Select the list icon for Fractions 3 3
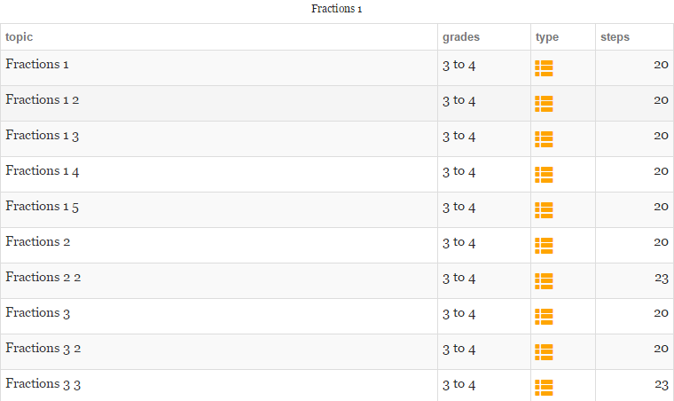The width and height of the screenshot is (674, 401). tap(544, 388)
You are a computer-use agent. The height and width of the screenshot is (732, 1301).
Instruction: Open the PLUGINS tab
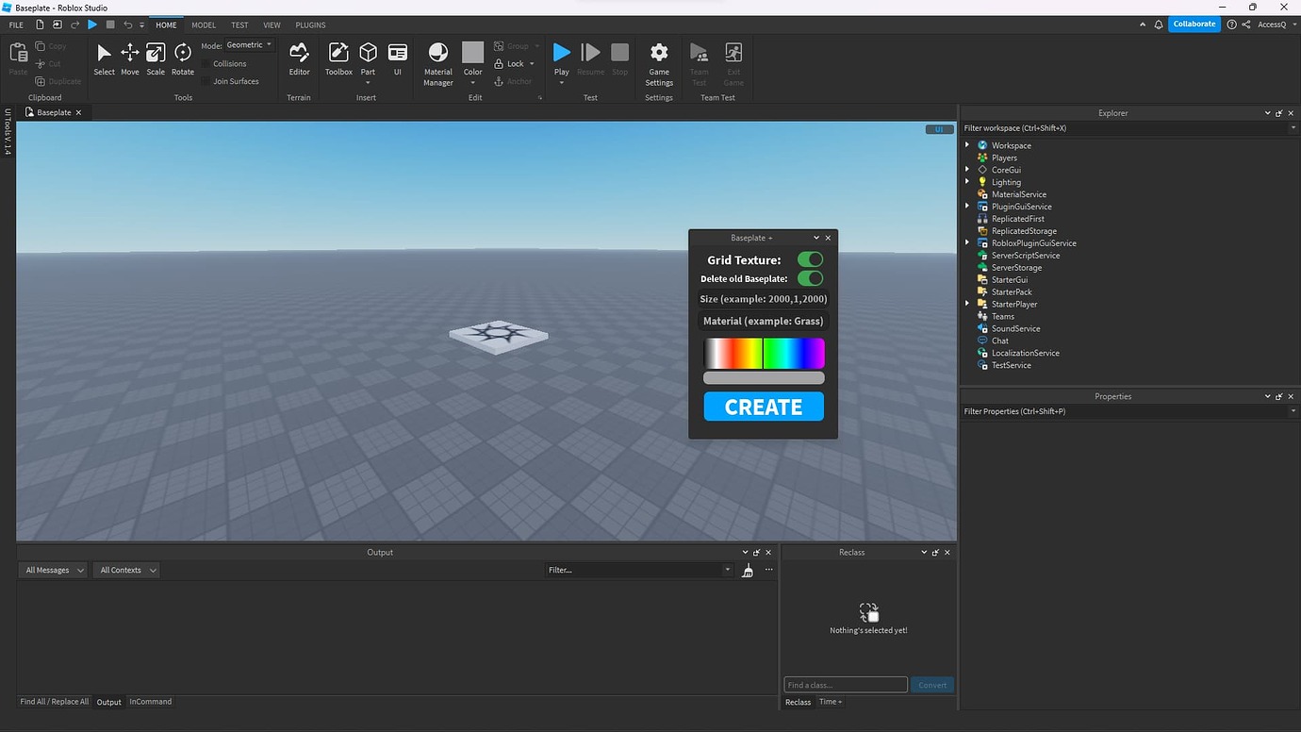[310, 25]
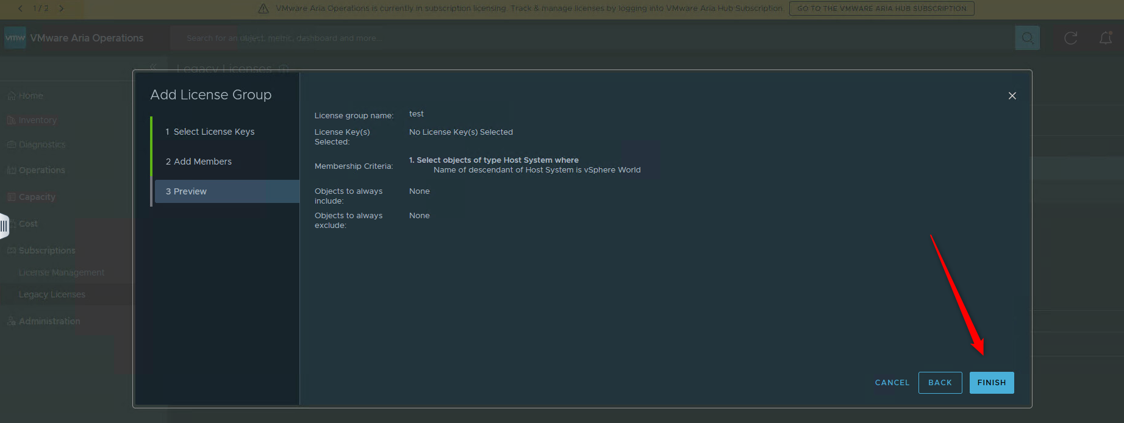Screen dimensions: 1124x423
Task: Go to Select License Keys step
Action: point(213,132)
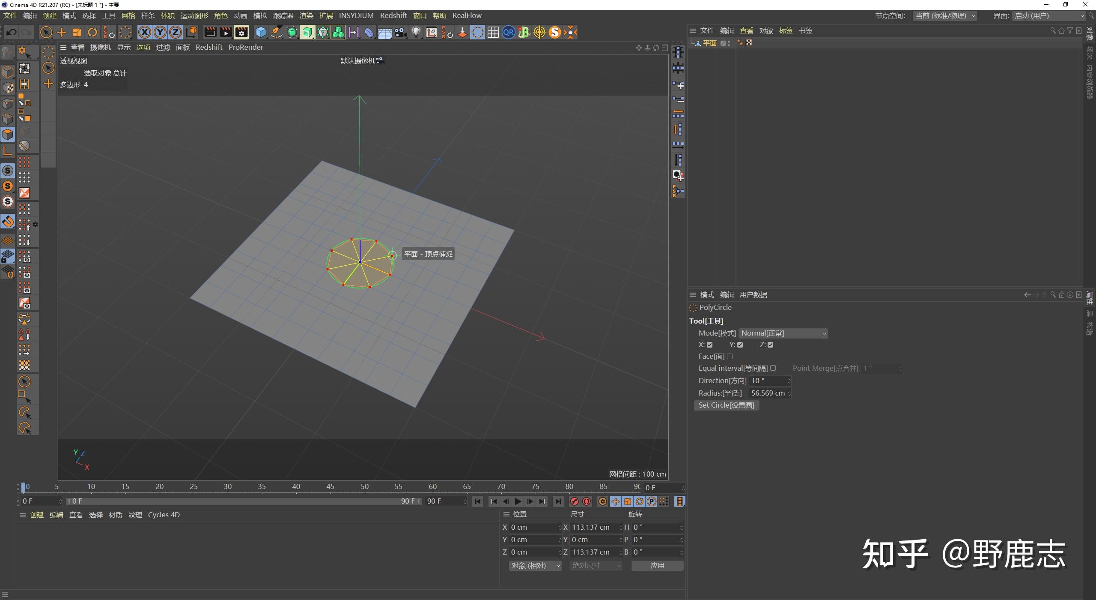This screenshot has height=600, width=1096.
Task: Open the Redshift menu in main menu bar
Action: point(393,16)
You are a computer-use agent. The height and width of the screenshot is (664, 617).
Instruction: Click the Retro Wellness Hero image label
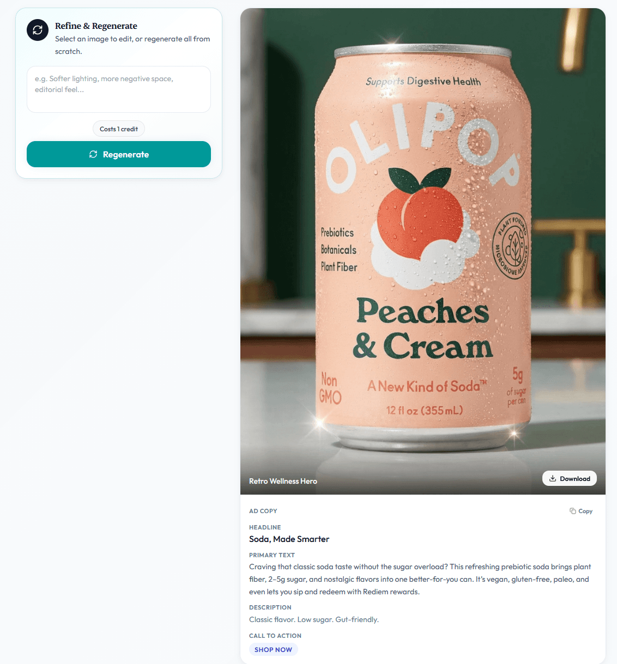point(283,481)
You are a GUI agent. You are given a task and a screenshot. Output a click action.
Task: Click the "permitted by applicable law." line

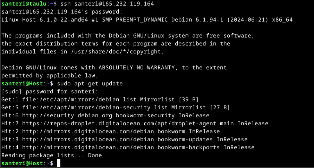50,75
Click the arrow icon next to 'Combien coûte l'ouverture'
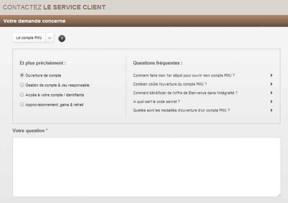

...

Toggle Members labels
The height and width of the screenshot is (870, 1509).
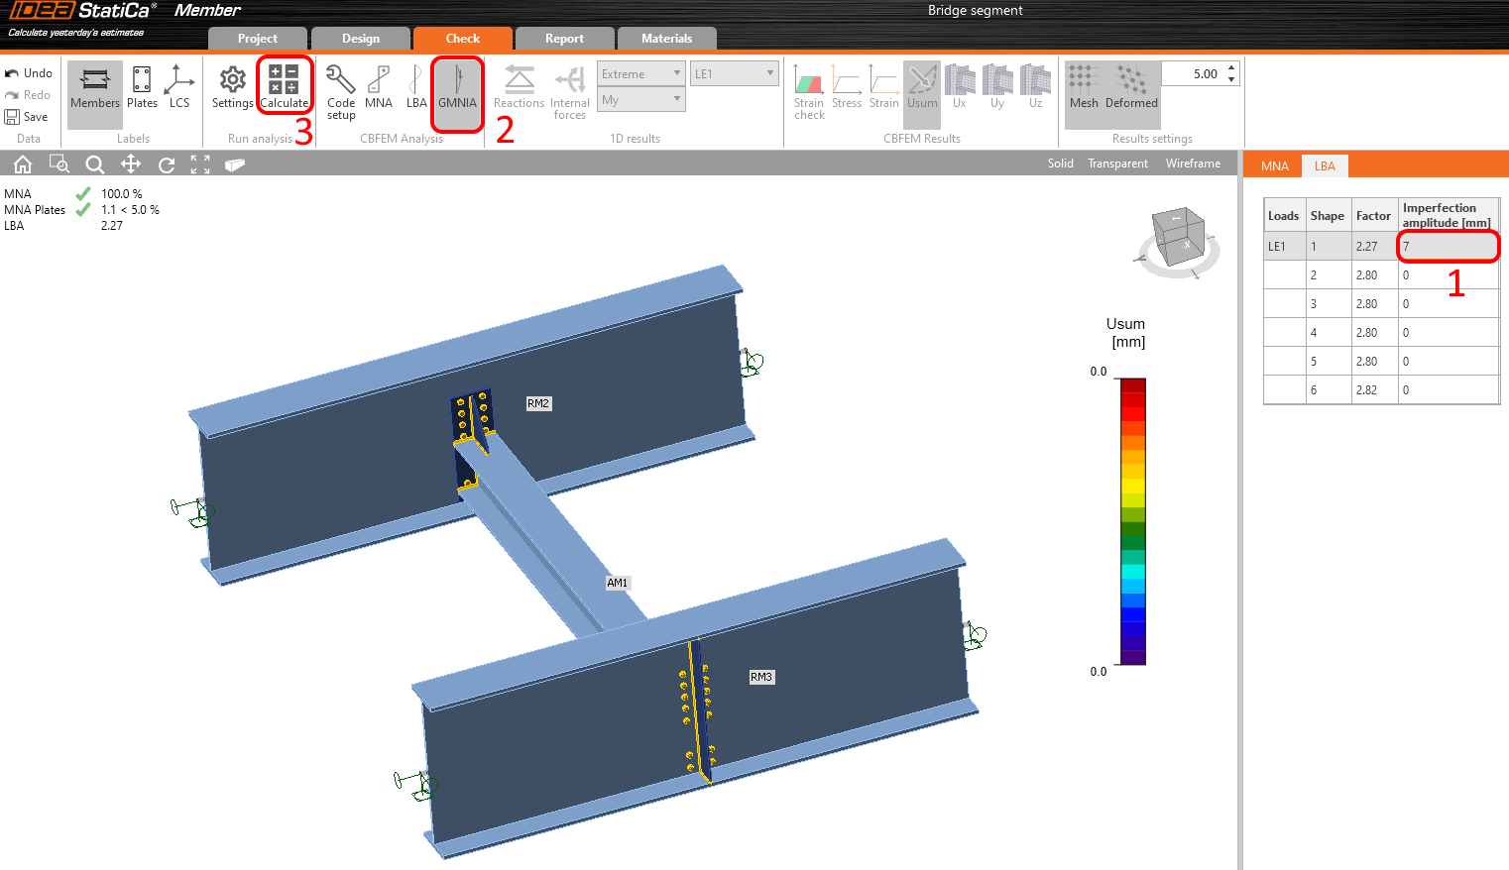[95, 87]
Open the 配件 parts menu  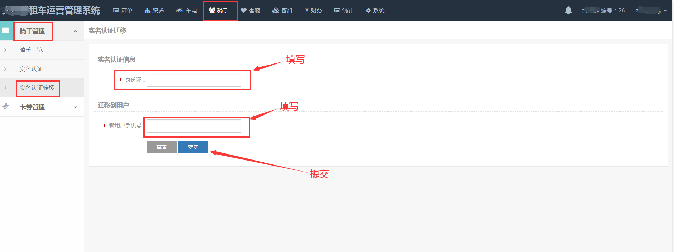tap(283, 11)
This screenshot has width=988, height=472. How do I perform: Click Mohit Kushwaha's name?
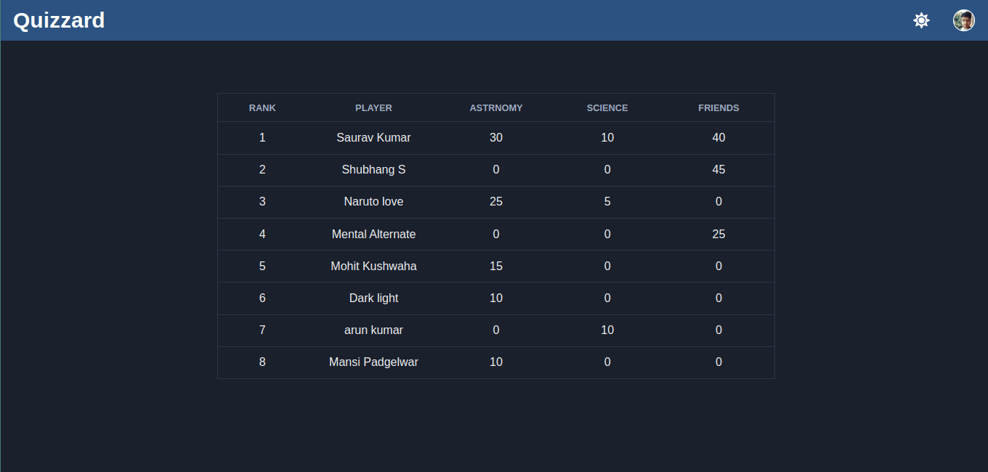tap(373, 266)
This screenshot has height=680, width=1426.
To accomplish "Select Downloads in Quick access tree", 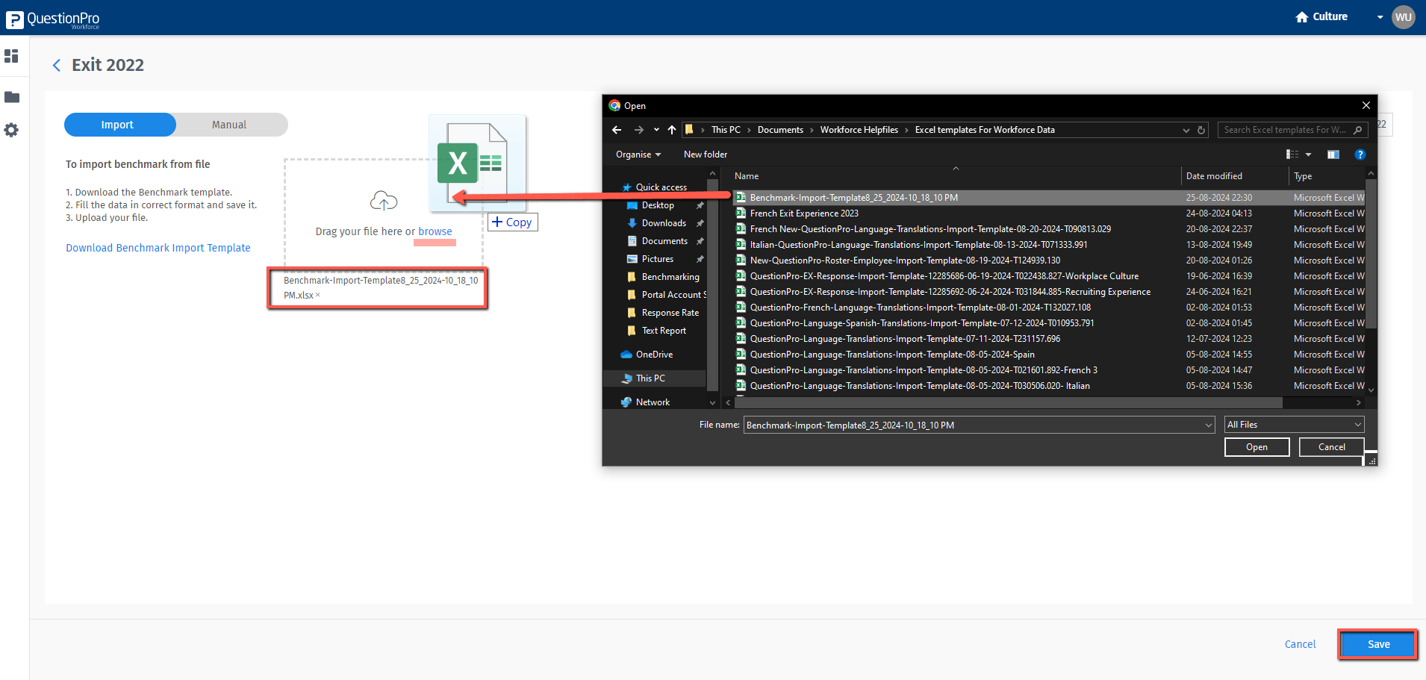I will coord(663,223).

---

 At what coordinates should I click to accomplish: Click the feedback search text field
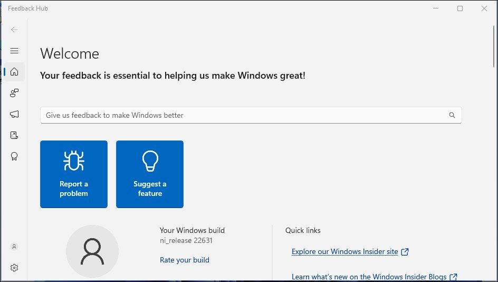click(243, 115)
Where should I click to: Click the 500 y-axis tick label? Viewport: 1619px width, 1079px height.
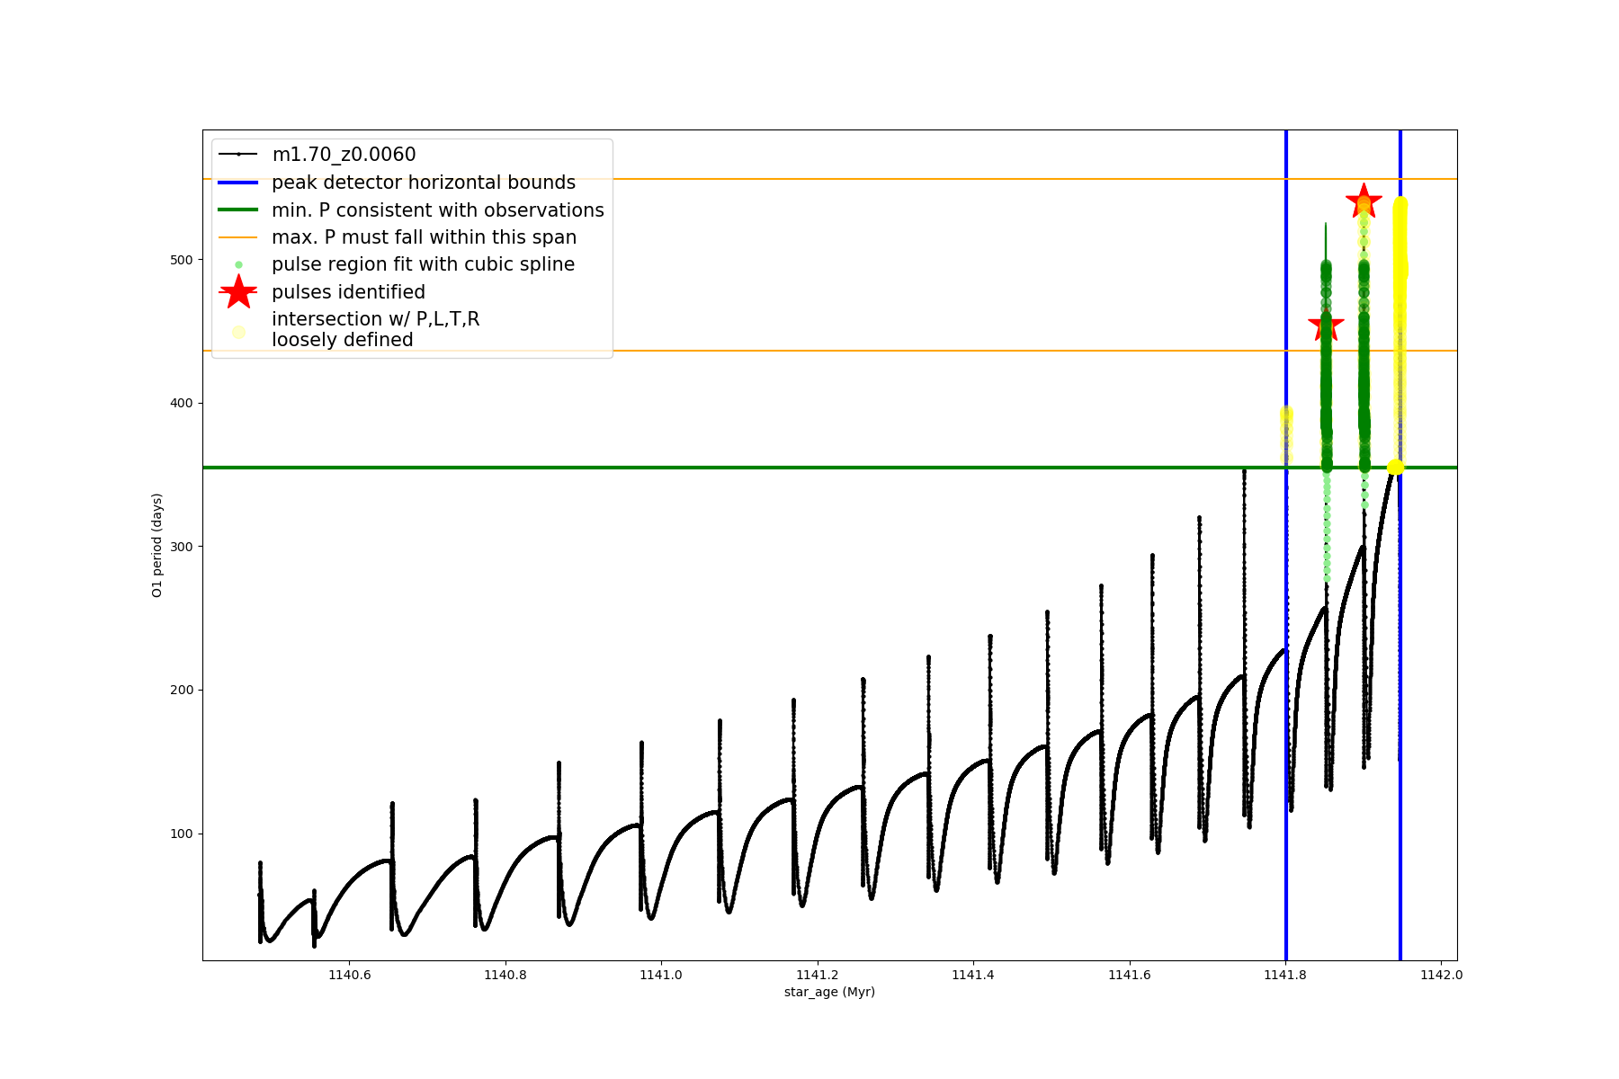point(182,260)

TASK DIRECTIONS:
Convert the lines above, from the one containing "is (732, 1301)." through the one containing "Click the arrow", into a numbered list. Skip blank lines and leave out the pictures.

ANSWER FOR THIS EXERCISE:
1. You are a computer-use agent. The height and width of the screenshot is (732, 1301).
2. Instruction: Open the PLUGINS tab
3. [310, 25]
4. Screen dimensions: 1124x423
5. Task: Go to Select License Keys step
6. Action: point(213,132)
7. This screenshot has height=600, width=1096.
8. Task: Open the Redshift menu in main menu bar
9. Action: point(393,16)
10. You are a computer-use agent. The height and width of the screenshot is (664, 617).
11. Instruction: Click the Retro Wellness Hero image label
12. point(283,481)
13. You are a GUI agent. You are given a task and a screenshot. Output a click action.
14. Task: Click the "permitted by applicable law." line
15. 50,75
16. Click the arrow icon next to 'Combien coûte l'ouverture'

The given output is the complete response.